À la rencontre de Roger


« Ma vérité, je l’ai découverte et j’ai appris à l’apprivoiser grâce au Programme de transition des vétérans. »
Originaire du Québec
force de maintien de la paix
Je viens au monde en 1944, à Amos, en Abitibi. Je n’y reste pas longtemps parce que mon père est un militaire. Par la suite, j’habite donc toujours sur des bases, dans des résidences réservées aux familles des soldats. En 1950, il doit nous quitter pour aller faire la guerre de Corée. Une fois la guerre terminée, en 1953, toute ma famille se déplace vers l’Allemagne pour s’établir dans la ville de Werl. Comme les résidences ne sont pas encore construites, nous vivons durant un an et demi au sein d’une famille allemande. Mes trois frères, ma sœur et moi-même n’allons pas à l’école. Nous avons donc beaucoup de temps libre! Ce qui nous permet d’apprendre l’allemand très rapidement. Une compétence si recherchée que même la police civile allemande nous utilise souvent comme interprète! Traduisons-nous toujours fidèlement? Ça dépend… Je suis déjà un peu taquin à cet âge-là!

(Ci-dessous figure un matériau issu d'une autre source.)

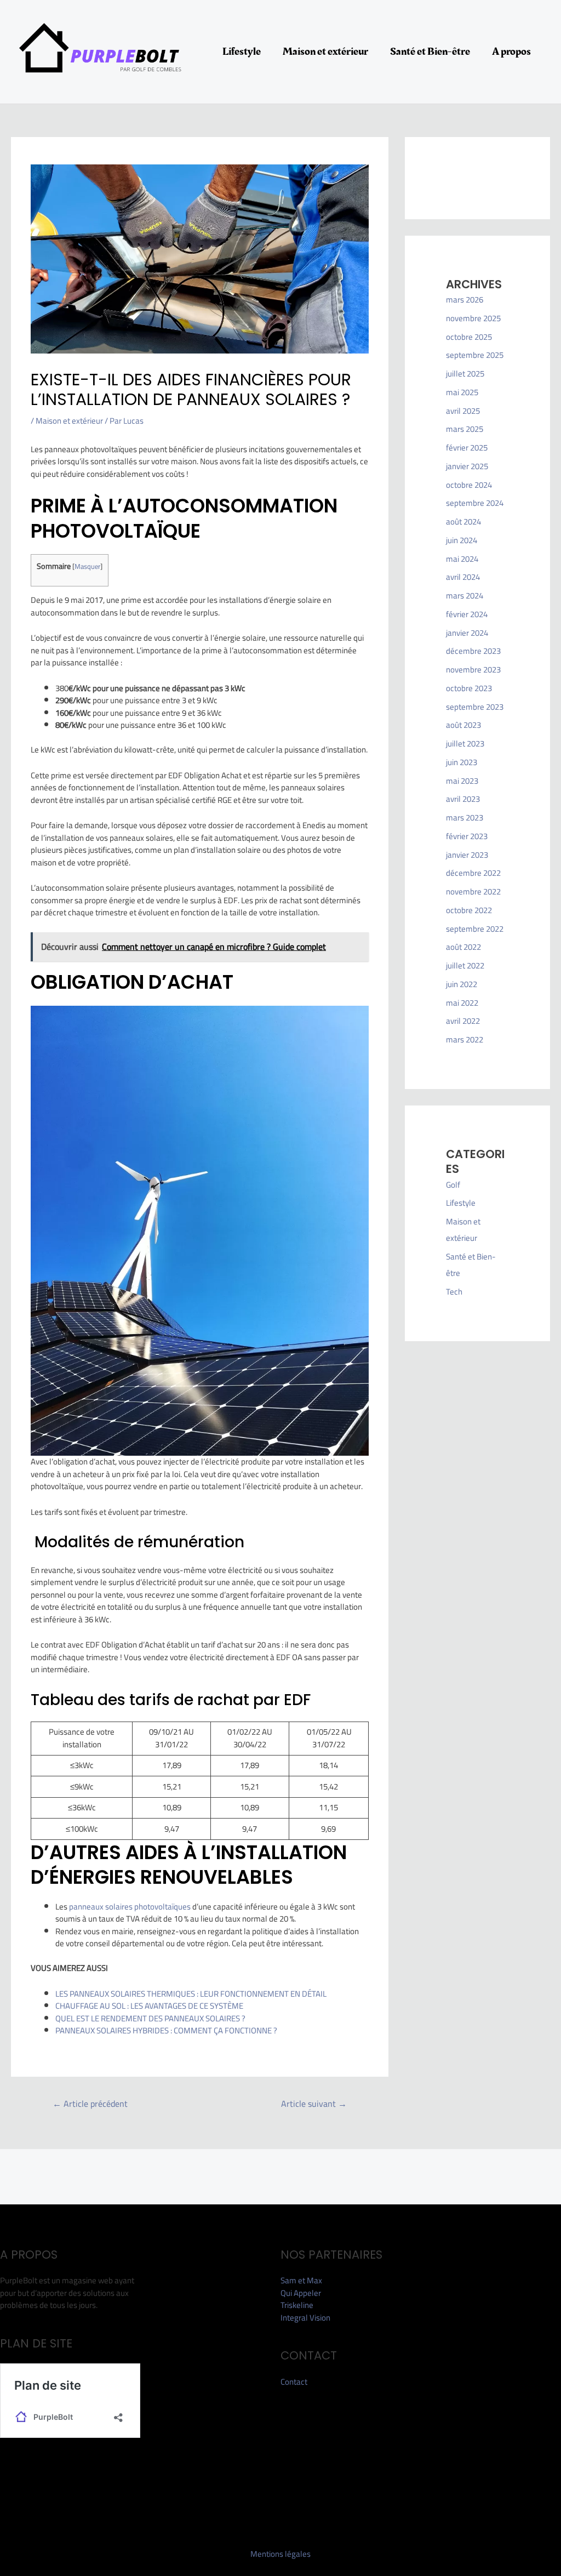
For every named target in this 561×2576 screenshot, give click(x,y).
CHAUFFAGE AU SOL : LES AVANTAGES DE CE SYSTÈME (149, 2006)
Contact (293, 2382)
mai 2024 (462, 559)
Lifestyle (241, 51)
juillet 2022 (465, 965)
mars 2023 (464, 817)
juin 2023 (461, 762)
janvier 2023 (467, 855)
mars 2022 (464, 1039)
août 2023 (463, 725)
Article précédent (90, 2103)
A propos (511, 51)
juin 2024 (461, 540)
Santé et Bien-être (430, 51)
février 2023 (467, 836)
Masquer (87, 566)
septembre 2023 (474, 707)
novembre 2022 (473, 891)
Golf (453, 1185)
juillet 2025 (465, 373)
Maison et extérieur (325, 51)
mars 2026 (464, 299)
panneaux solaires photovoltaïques (130, 1906)
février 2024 (467, 614)
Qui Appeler (300, 2293)
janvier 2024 (467, 633)
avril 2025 (463, 411)
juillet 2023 (465, 743)
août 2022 (463, 947)
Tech (454, 1292)
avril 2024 (463, 577)
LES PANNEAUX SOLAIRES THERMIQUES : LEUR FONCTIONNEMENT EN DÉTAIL (191, 1994)
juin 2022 (461, 984)
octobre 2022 (469, 910)
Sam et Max (301, 2280)
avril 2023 (463, 799)
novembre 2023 (473, 669)
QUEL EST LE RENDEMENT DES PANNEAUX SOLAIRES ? (150, 2018)
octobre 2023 (469, 688)
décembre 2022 (473, 873)
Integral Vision (305, 2318)
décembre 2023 (473, 651)
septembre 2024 (474, 503)
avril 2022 (463, 1021)
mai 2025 (462, 392)
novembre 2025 (473, 318)
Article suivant (314, 2103)
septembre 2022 (474, 929)
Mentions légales (280, 2554)
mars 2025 (464, 429)
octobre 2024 (469, 485)
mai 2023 (462, 781)
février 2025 (467, 447)
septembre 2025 (474, 355)
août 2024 (463, 521)
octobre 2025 (469, 337)
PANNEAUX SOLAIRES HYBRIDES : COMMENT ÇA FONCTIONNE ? (166, 2030)
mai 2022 (462, 1003)
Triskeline (296, 2305)
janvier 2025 (467, 466)
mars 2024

Une fois que notre séjour en Allemagne est terminé, nous revenons au Québec. On s’installe à Valcartier. Puisque mon père a beaucoup d’expérience et de notoriété comme chef, on le omme responsable du mess des Officiers. Pour ma part, malgré le fait que je n’ai que 17 ans, je décide de suivre le chemin tracé par mon père : je m’enrôle dans le Royal 22.
Grâce à mes talents de boxeur, ma période obligatoire de formation est largement écourtée, pour me permettre de rejoindre plus rapidement l’équipe de boxe du régiment. Contrairement aux boxeurs civils, notre statut nous permet de nous entraîner quotidiennement : nous sommes des athlètes professionnels, de haut niveau. D’ailleurs, durant ma carrière, je gagne de nombreux combats et plusieurs distinctions, dont les fameux « Golden Gloves ».

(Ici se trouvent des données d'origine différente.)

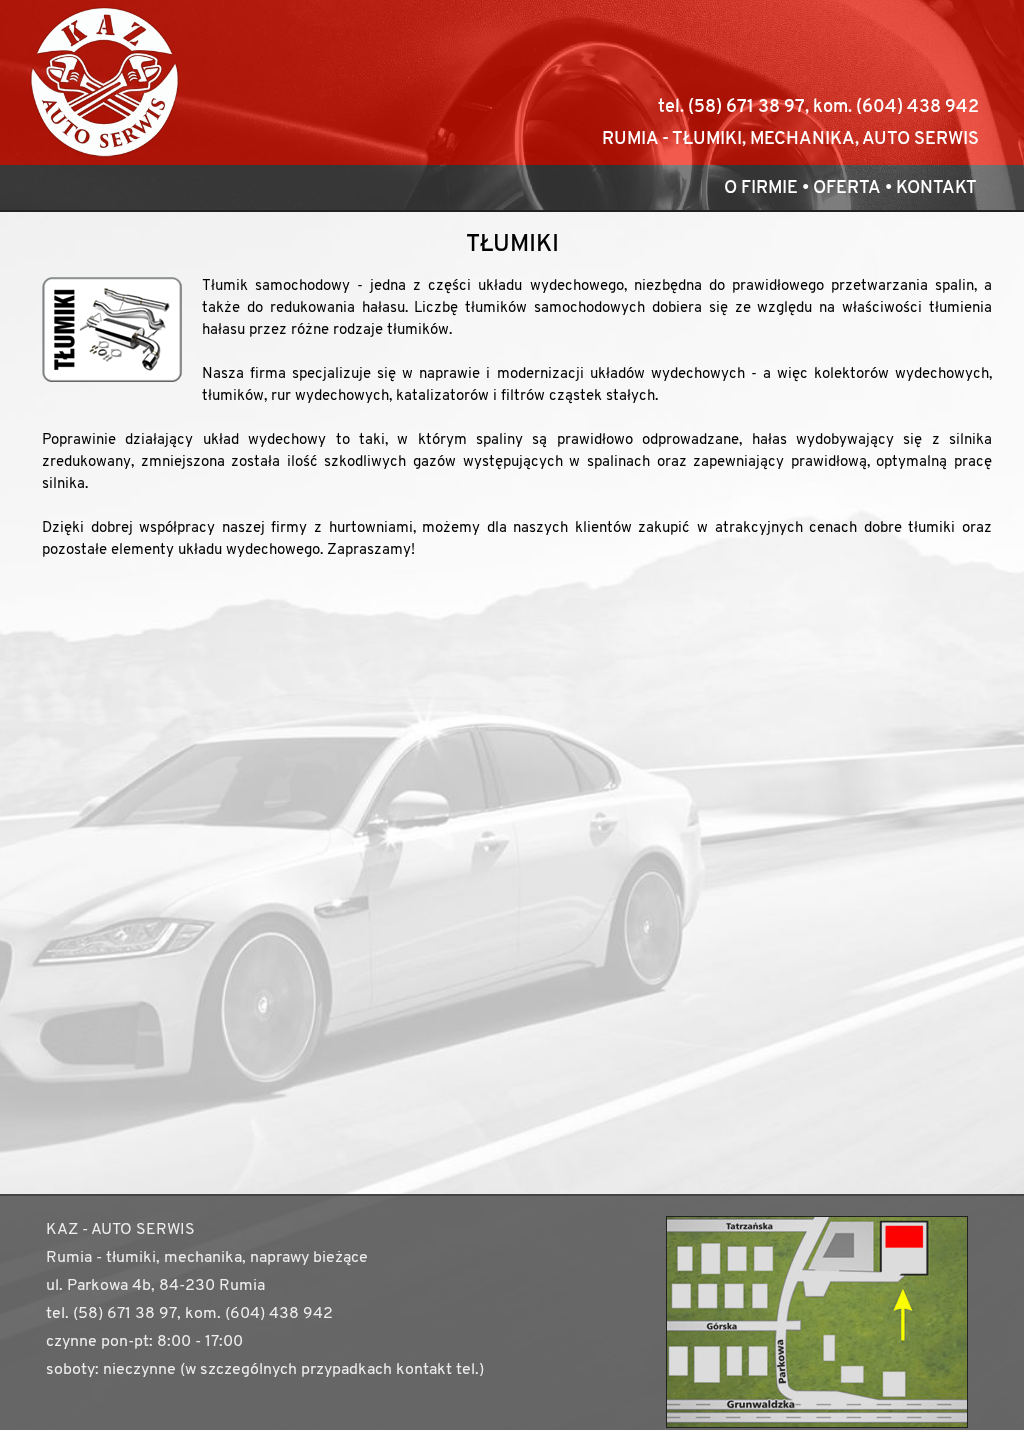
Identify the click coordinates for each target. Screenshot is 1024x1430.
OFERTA (847, 189)
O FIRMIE (761, 189)
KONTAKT (936, 189)
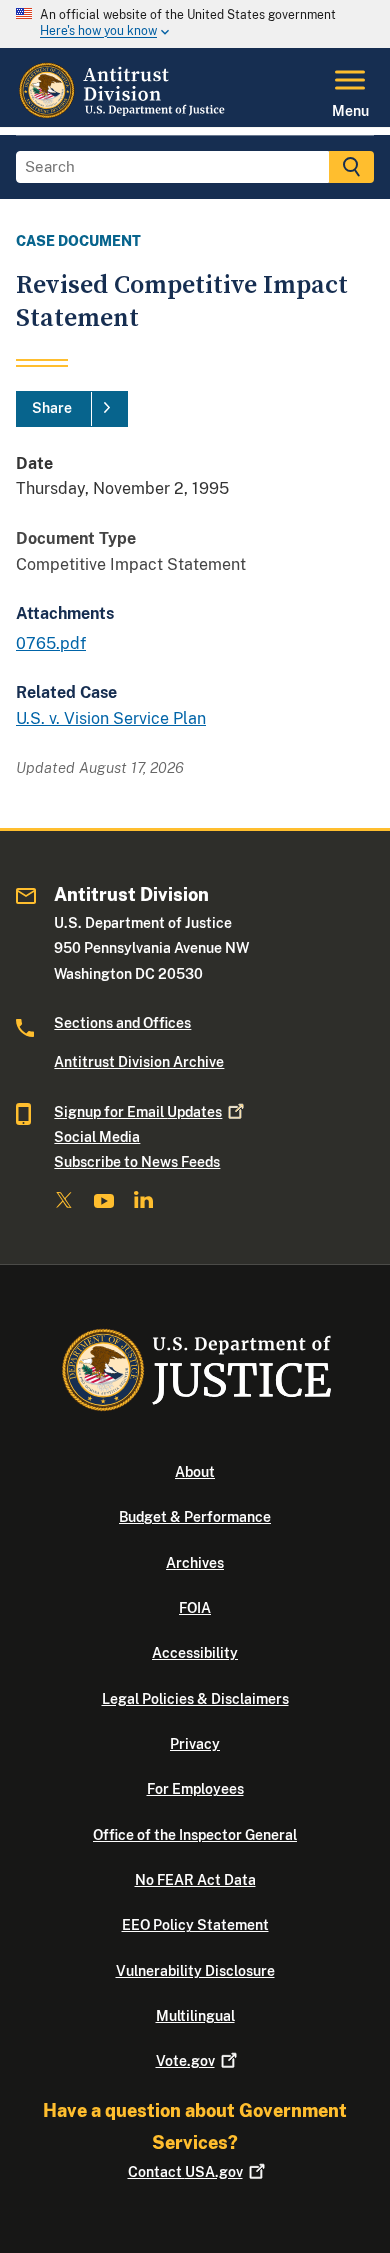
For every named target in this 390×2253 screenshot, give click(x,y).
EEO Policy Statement (195, 1925)
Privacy (195, 1744)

Bien sûr, je suis l’exemple de mon père. Mais, il y a tout de même des limites. Je ne veux pas travailler en cuisine, comme lui. Et je veux me faire un prénom. C’est la raison pour laquelle j’adhère à l’équipe de boxe, malgré les coups, malgré la douleur. C’est aussi pourquoi je prends un cour de parachutisme et que j’intègre le premier bataillon de forces mobiles dans lequel il faut être constamment prêt à intervenir.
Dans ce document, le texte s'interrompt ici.